Calcium Homeostasis—An Old Problem Revisited

Abstract

This article proposes a novel model of calcium homeostasis, based on the concept of a series of bone calcium-binding sites of varying calcium affinities. When an i.v. Ca load is administered to mammals, it is rapidly (t1/2 < 1 min) dispersed into a volume equivalent to the extracellular fluid. Thereafter the calcium concentration drops monoexponentially with a t1/2 of tens of minutes. When a negative Ca load is administered, as by EDTA injection, the return to the preinjection plasma Ca level, [Cas], occurs also monoexponentially at the same rate as restoration after a positive load. The numerical value of the rate can be arrived at by taking into account the fraction of cardiac output (5%) that is directed to the skeleton. Acute regulation is brought about by controlling access to subpopulations of the Ca binding sites, whose average Km determines [Cas]. Osteoblasts, when active and extended, block low-affinity binding sites; osteoclasts, when active and extended, block high-affinity sites.
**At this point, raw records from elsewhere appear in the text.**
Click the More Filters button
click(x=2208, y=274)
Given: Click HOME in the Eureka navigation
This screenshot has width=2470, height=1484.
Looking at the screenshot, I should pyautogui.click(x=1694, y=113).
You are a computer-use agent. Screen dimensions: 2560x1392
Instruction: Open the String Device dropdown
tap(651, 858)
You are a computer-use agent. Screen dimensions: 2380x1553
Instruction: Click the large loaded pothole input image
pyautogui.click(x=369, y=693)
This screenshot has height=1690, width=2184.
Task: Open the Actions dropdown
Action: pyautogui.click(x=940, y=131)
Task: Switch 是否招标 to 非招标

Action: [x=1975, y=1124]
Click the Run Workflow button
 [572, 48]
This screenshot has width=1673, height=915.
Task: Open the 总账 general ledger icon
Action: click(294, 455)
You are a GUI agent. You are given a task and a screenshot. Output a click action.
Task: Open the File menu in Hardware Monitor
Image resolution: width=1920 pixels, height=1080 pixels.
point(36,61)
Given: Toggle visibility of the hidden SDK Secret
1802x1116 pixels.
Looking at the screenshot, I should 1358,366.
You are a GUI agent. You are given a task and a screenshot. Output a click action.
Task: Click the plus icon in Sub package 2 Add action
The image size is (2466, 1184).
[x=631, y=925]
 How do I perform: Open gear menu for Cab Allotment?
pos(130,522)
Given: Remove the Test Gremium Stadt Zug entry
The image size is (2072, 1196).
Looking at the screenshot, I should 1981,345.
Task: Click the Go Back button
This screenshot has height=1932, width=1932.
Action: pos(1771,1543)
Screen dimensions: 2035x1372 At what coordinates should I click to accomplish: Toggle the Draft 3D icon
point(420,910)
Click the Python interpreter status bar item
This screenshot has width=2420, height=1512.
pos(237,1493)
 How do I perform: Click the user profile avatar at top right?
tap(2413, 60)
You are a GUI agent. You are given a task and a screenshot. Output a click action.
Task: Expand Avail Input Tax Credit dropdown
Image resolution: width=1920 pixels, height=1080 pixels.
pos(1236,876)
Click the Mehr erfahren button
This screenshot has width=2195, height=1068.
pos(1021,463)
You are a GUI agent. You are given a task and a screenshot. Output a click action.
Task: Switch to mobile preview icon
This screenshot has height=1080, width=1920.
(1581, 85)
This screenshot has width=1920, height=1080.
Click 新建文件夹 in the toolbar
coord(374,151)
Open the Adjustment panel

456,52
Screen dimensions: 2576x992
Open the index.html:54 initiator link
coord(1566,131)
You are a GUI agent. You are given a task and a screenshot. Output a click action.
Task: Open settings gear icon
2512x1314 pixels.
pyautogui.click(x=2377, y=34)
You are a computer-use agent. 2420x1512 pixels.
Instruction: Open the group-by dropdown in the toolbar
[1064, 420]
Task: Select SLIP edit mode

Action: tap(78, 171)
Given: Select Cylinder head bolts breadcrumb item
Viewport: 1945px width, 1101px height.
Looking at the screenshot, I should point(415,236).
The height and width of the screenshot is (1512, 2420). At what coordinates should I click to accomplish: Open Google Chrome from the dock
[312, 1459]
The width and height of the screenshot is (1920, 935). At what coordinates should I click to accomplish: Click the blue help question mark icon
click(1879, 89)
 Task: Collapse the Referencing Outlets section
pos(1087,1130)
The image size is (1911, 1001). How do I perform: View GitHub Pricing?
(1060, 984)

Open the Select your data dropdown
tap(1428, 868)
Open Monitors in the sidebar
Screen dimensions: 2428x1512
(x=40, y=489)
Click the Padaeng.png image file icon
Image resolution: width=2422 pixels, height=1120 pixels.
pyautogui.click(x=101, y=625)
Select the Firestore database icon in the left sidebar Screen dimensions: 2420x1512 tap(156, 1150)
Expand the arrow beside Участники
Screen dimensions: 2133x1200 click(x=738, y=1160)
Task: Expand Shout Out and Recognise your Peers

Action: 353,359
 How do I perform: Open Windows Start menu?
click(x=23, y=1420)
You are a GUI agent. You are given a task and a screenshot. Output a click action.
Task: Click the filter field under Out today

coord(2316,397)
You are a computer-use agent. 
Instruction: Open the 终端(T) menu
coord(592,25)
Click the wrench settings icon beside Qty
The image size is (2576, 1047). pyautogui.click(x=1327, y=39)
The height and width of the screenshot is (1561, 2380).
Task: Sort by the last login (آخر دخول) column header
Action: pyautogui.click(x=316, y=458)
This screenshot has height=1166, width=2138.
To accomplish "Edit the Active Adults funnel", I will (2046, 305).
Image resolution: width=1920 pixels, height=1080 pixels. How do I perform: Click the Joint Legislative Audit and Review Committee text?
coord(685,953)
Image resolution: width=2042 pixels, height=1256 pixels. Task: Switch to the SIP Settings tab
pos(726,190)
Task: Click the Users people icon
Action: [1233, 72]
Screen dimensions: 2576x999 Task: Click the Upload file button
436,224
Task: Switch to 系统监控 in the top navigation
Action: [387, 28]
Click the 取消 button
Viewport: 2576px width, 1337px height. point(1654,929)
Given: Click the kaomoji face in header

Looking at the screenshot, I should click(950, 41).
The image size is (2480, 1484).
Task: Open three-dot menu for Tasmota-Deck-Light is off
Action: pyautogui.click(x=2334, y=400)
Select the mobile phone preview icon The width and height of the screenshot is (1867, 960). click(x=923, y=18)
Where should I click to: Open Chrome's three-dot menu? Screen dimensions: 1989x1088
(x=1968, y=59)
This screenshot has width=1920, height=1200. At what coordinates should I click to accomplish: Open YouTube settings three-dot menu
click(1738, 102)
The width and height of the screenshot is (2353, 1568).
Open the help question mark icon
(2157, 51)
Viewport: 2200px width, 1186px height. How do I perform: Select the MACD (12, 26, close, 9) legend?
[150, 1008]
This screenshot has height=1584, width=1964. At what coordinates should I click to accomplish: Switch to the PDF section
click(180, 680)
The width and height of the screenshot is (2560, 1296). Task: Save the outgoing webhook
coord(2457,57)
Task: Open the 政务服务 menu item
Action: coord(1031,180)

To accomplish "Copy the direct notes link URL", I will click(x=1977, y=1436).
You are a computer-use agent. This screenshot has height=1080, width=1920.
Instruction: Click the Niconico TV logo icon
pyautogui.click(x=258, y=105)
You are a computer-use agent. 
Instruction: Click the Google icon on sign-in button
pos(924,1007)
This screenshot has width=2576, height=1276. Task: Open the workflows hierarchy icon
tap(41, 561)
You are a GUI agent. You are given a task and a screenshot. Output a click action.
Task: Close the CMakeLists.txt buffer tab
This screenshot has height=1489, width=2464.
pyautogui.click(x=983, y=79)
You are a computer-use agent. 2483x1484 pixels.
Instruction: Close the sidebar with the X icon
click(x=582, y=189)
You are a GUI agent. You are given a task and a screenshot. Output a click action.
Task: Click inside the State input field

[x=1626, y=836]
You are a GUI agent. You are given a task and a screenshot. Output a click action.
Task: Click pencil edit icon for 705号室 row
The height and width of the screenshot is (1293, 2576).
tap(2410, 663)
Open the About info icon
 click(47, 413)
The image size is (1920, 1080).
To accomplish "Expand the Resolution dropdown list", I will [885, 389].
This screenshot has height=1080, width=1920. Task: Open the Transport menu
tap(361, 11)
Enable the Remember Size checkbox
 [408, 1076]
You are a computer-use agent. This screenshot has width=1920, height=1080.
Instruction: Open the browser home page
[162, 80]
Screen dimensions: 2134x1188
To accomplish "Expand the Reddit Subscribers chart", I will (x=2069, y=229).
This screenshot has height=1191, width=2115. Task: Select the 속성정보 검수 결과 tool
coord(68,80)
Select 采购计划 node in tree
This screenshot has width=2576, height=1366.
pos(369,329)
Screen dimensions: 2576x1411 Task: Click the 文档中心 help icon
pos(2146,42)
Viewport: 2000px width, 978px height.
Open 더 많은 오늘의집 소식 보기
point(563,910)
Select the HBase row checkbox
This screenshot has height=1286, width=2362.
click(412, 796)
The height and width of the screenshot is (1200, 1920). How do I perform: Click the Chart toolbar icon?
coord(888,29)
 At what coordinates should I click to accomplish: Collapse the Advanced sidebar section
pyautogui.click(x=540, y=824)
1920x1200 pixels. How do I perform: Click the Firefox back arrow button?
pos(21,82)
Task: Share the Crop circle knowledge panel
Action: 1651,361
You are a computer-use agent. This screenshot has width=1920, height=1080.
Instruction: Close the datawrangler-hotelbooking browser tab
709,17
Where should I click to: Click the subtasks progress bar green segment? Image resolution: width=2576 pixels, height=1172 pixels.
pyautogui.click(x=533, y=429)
Exposure of sites is brought about when bone cells respond by rapid shape changes, osteoblasts rounding up in response to parathyroid hormone (PTH) or vitamin D, osteoclasts rounding up in response to calcitonin. These shape changes are the first steps in the cascade of events that lead to bone formation and resorption, but acute regulation need not involve the latter steps of a cascade. The model accounts for the changes in the response times to Ca loads that have been observed in older animals or those deprived of PTH, calcitonin or vitamin D.